[WIP] [B-Tree] Retail IndexTuple deletion

From: "Andrey V(dot) Lepikhov" <a(dot)lepikhov(at)postgrespro(dot)ru>
To: pgsql-hackers(at)postgresql(dot)org
Subject: [WIP] [B-Tree] Retail IndexTuple deletion
Date: 2018-06-18 04:39:23
Message-ID: 425db134-8bba-005c-b59d-56e50de3b41e@postgrespro.ru
Views: Raw Message | Whole Thread | Download mbox
Thread:
Lists: pgsql-hackers

Hi,
I have written a code for quick indextuple deletion from an relation by
heap tuple TID. The code relate to "Retail IndexTuple deletion"
enhancement of btree index on postgresql wiki [1].
Briefly, it includes three steps:
1. Key generation for index tuple searching.
2. Index relation search for tuple with the heap tuple TID.
3. Deletion of the tuple from the index relation.

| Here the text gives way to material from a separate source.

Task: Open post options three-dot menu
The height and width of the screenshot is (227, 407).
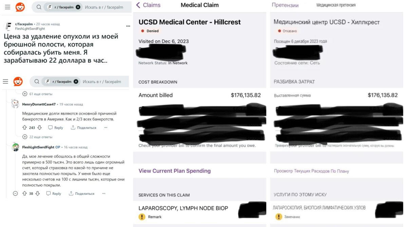Action: pos(128,26)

Now, index relation cleaning performs by vacuum which scan all index
relation for dead entries sequentially, tuple-by-tuple. This simplistic
and safe method can be significantly surpasses in the cases, than a
number of dead entries is not large by retail deletions which uses index
scans for search dead entries. Also, it can be used by distributed
systems for reduce cost of a global index vacuum.

Patch '0001-retail-indextuple-deletion' introduce new function
amtargetdelete() in access method interface. Patch
'0002-quick-vacuum-strategy' implements this function for an alternative
strategy of lazy index vacuum, called 'Quick Vacuum'.

The code demands hold DEAD tuple storage until scan key will be created.
In this version I add 'target_index_deletion_factor' option. If it more
than 0, heap_page_prune() uses ItemIdMarkDead() instead of
ItemIdSetDead() function for set DEAD flag and hold the tuple storage.
Next step is developing background worker which will collect pairs (tid,
scankey) of DEAD tuples from heap_page_prune() function.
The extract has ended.